Ce que tout le monde doit savoir sur la politique du logement :
1. Les loyers reflètent l'équilibre entre l'offre et la demande de logements dans une zone donnée.
C'est tout, il n'y a pas de magie.
Pour faire baisser les loyers, il faut espérer une récession qui détruise des emplois et donc la demande.

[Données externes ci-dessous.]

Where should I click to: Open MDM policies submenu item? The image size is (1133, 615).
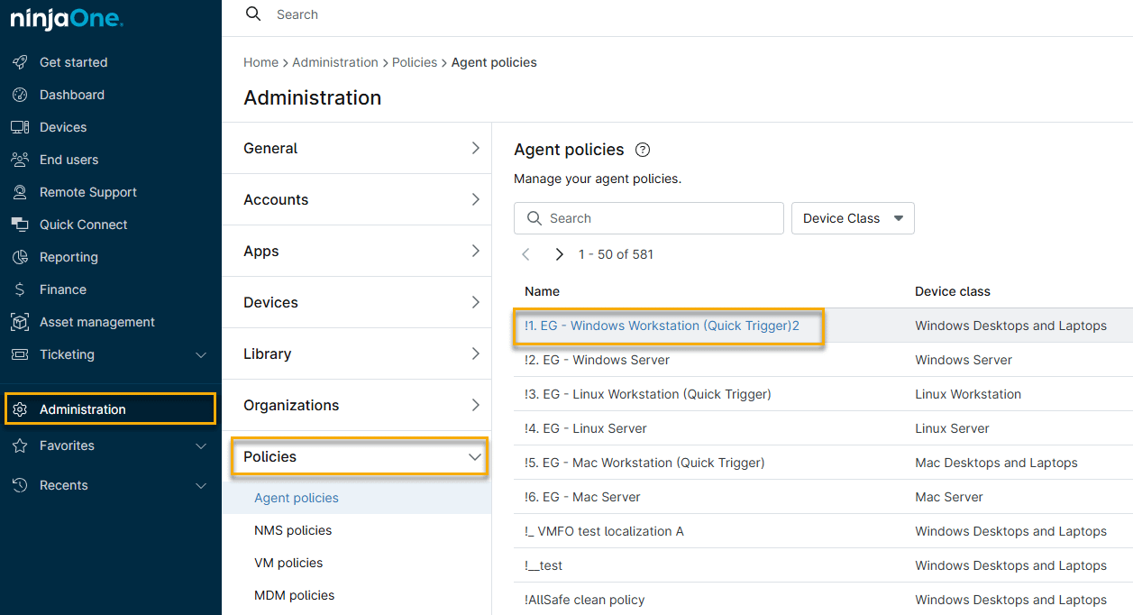[294, 595]
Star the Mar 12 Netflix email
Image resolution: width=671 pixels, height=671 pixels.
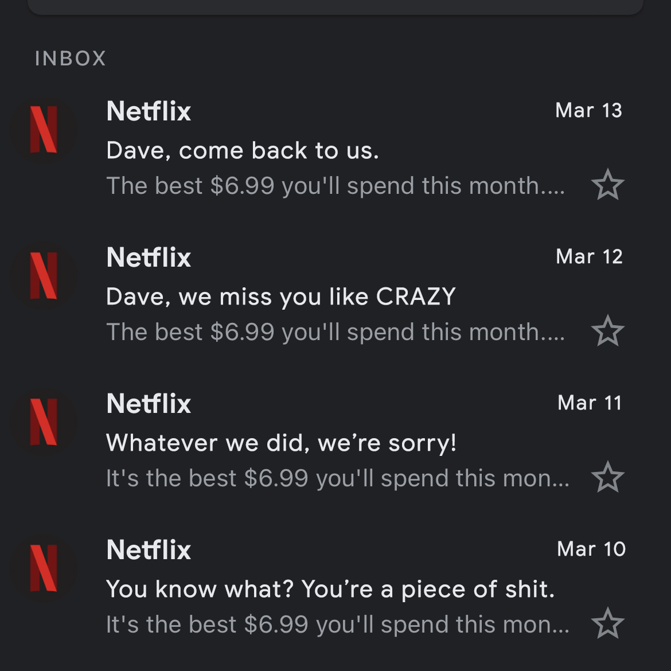pyautogui.click(x=608, y=331)
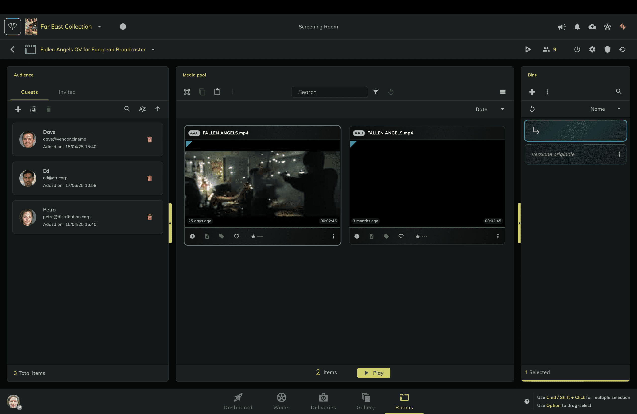The image size is (637, 414).
Task: Open the cloud upload panel in the header
Action: (592, 27)
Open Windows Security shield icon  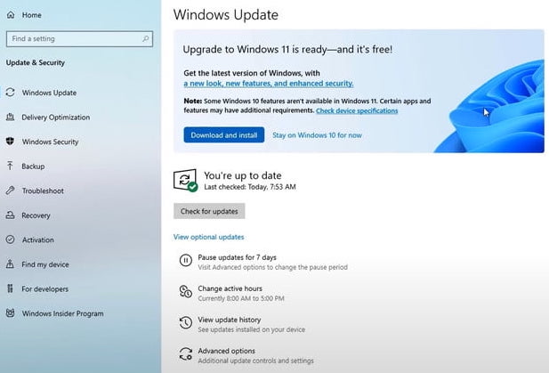pyautogui.click(x=11, y=142)
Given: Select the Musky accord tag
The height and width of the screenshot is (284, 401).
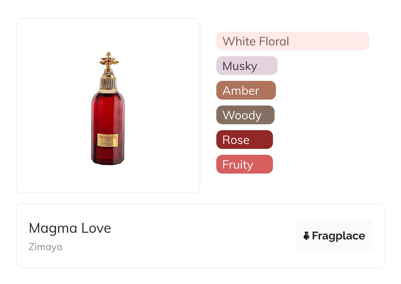Looking at the screenshot, I should (247, 66).
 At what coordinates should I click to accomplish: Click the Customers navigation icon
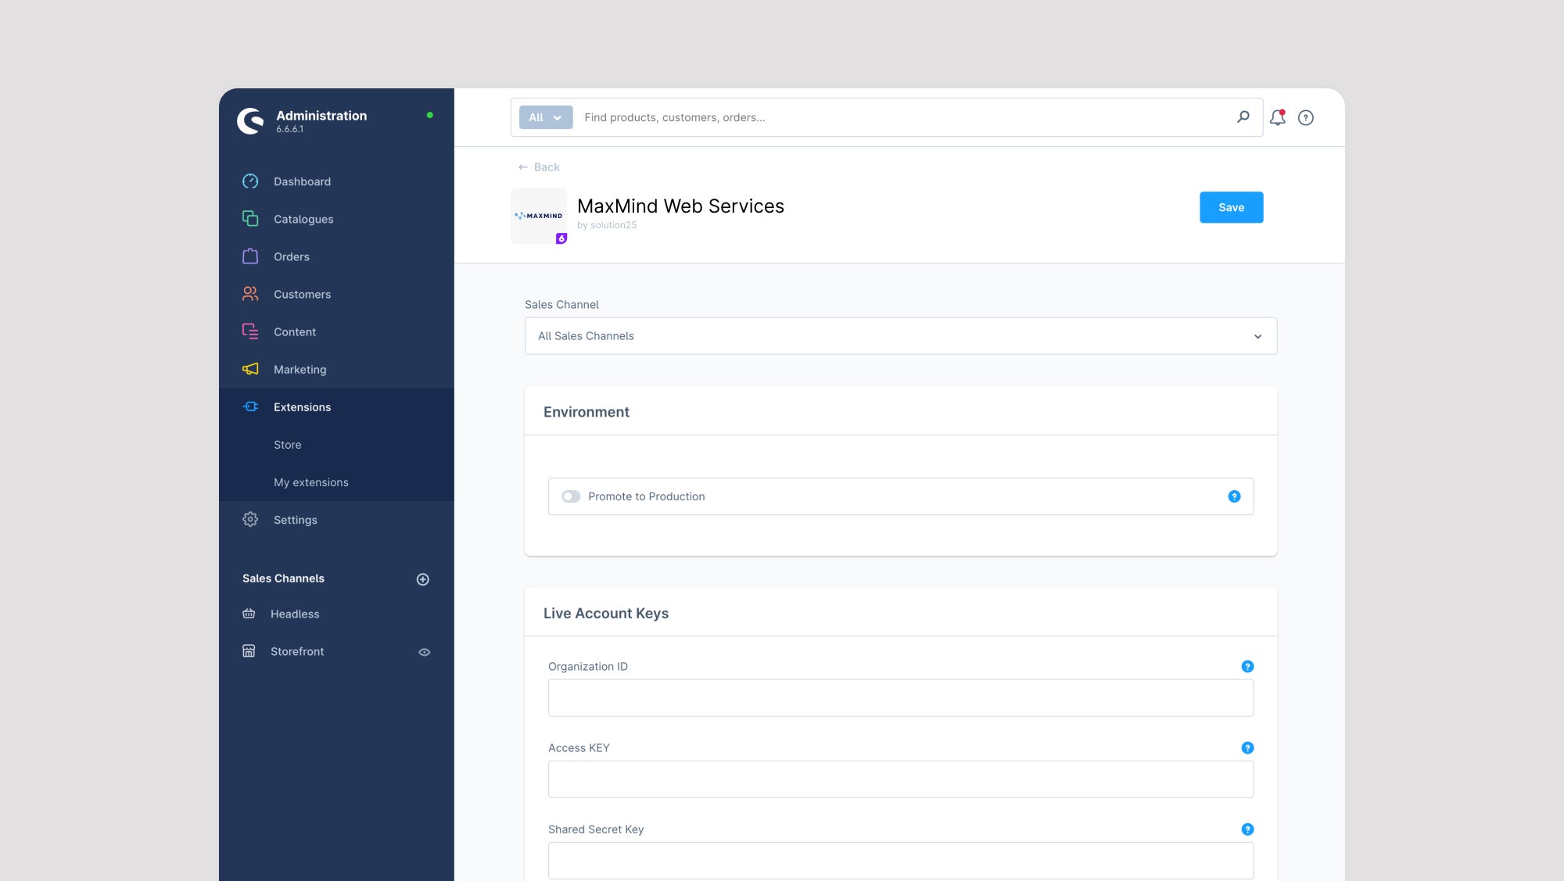coord(249,293)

Ou bien vous pouvez augmenter l'offre en rénovant et en construisant.
2. L’État ne peut pas dépenser une somme d'argent suffisante pour augmenter l'offre de manière significative.

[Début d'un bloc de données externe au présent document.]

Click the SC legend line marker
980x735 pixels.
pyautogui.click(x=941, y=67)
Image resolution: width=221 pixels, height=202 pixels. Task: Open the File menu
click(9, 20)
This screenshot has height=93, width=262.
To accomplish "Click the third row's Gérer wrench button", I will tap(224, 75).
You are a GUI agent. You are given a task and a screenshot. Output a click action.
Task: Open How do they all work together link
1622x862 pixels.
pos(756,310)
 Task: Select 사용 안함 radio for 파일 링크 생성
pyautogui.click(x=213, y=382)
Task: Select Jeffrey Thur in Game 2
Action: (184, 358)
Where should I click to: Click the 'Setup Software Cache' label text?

En effet, selon l'emplacement, les nouveaux logements coûtent entre 50 000 et 250 000€ (parfois plus cher en rénovation).
La construction de quelques centaines d'entre eux commence à grever le budget d'une ville, et de nombreuses grandes villes ont besoin de dizaines de milliers d'appartements.
3. D'autre part, les investisseurs peuvent collectivement *facilement* fournir suffisamment de capital pour construire et rénover autant de logements dont nous avons besoin pour autant qu'ils soient sûrs de pouvoir obtenir un rendement raisonnable.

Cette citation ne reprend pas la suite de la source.